“My Voice” by Daniel Braun

Daniel Braun - 'Survivor'

April 16th, 2001…the day that changed my life.

It was an early Sunday morning and I was on my way to work. I noticed a small lump on my neck. I didn’t think anything of it. I went along with my day, but the lump kept getting bigger. By days end, I had a lump the size of a golf ball on my neck. After numerous doctors’ appointments and a biopsy, it was determined that I had cancer. At the age of 21 I was diagnosed with Testicular Germ Cell Cancer. Unlike Testicular Cancer, I did not have any pain or swelling associated with my testicles, just a small spot that could only be seen after an ultrasound was performed. The cancer was in late Stage 3, early Stage 4. After a CAT scan, chest x-ray and an MRI, they found tumors in my neck, chest and stomach, around my heart and in the tops of my legs.

I didn’t know what to think, what to feel or even how to react. I was numb. When you hear the word cancer, you think of older men and women. Not a 21 year old male, in great shape and great spirits. And so the process began…

I started chemotherapy within two weeks of being diagnosed. I didn’t know what to do. I just sat in a chair and watched the little drops of medicine flow thru the IV and into my arm, praying that this worked. I was the youngest person in the room; the closest person to my age was 44. I had no one to talk to. I felt so alone.

After what felt like an eternity of chemotherapy and weight loss and hair loss, I had to build myself back up for surgery. Luckily, I was referred to Dr. Ihorn. If you are not familiar with this name, he developed the “cure” for testicular cancer. He was Lance Armstrong’s doctor. I was shipped up to IUPUI, a medical university in Indiana. Once again, more CAT scans and more blood work, more needles being poked into me. By this time it was all second nature.

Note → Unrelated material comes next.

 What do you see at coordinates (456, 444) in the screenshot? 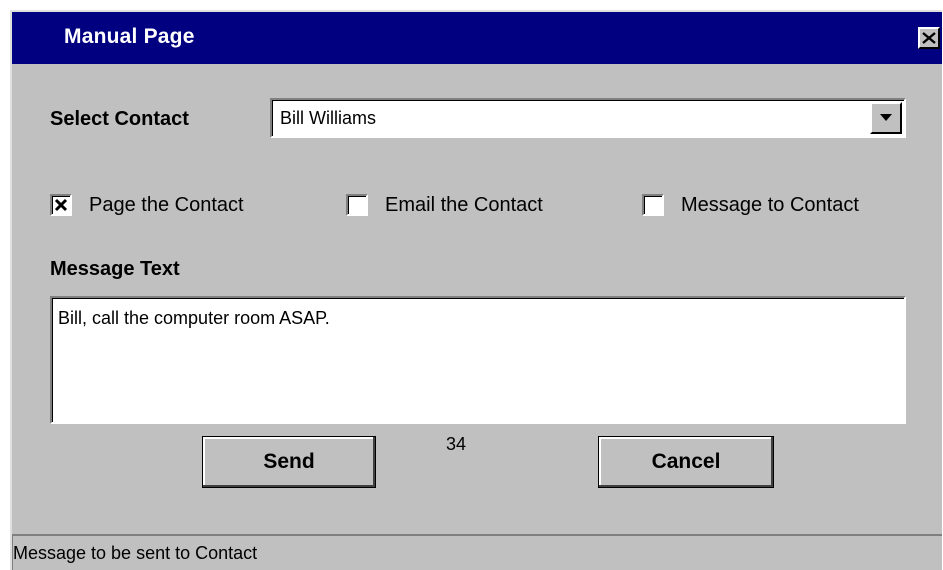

The night before my 13 hour surgery, I couldn’t sleep. I just lay there, staring at the white ceiling in the hospital room. Around five a.m. the nurses came in; the prep began. There were actually about four nurses, four students and two different surgeons. Everyone hovering over top of me, talking, poking, planning…I felt like a doll. The last thing I remember before my surgery is sitting up on the operating table, looking around at all the people in the operating room. (From what I can remember, there must have been about 25-30 people in the room, most of them students.) A cold hand on my shoulder, I look to my left and see the epidural needle…all I could think was, “How is that going in my back.” Well I didn’t feel it. They laid me down, put on the gas mask and said count backward from 10. I remember making it to…tehh….and that’s it.

Five days later, I wake up in the ICU and the story of my survivorship begins. The surgery was a success. All tumors removed everything normal, now the long road to recovery. I spent another 10 days in the hospital. Tubes in my chest, IVs still in my arms but I was alive. I went thru hell the next few weeks after surgery. I was in constant pain and had to deal with some abnormalities but I was here. After a few more trips up to Indiana and a few more visits to my oncologist, I was “released.” Still going back every three months for blood work and CAT scans, but I could finally get my life back on track.

April 17th, 2002…not again

It was a Monday morning. I remember as if it were yesterday. I was finally ready to put the past year behind me. Even though I don’t remember most of it, chemo was an everyday thing and became a job to me. Couldn’t tell you how many times I was knocked out for surgeries. As for how many gallons of barium I drank for CAT scans, not even going to guess. I got ready for class and looked in the mirror one last time…and there it was again. That lump. I just starred at it. Thinking, “Are you kidding me, not this again?” Exactly a year later from when the first one appeared; another one. My heart dropped as a tear began to slowly fall from my eye. I took a deep breath, collected my thoughts and prepared myself for the worst.

Once again, more blood work, another needle, more CAT scans, and another half gallon of barium down the hatch. All the blood work came back negative. The CAT scan only showed one tumor the size of a baseball in my shoulder. I went in for yet another surgery, another time knocked out, another day I will not remember. The tumor they removed was benign. I was so relieved.

So the road to survivorship begins again. Going to numerous doctor appointments the next three years every three to six months, blood work and CAT scans each time. Every test came back negative. In August of 2006 I was placed in remission. I still see my family doctor on a yearly basis for blood work and a checkup, but everything is normal.

As much as I felt alone when I was going thru this whole ordeal and as far as I could have removed myself from everyone around me. I still had constant support from everyone. My family and friends were always by my side. From my friends shaving their heads when I lost all my hair; to my work collecting money for me to help with bills when I was out and I owe so much to them, I owe them my survival. Without them, I would not have made it.

April 16th, 2009….8 years later…

Three years of remission under my belt. I still have that constant concern in the back of my mind. When will you return? I still have one unanswered questions…why me? I still have issues that I deal with on a daily basis. I am finally overcoming the depression that I went thru, but each day gets better. Everyday I wake up and I thank god for getting me thru it all.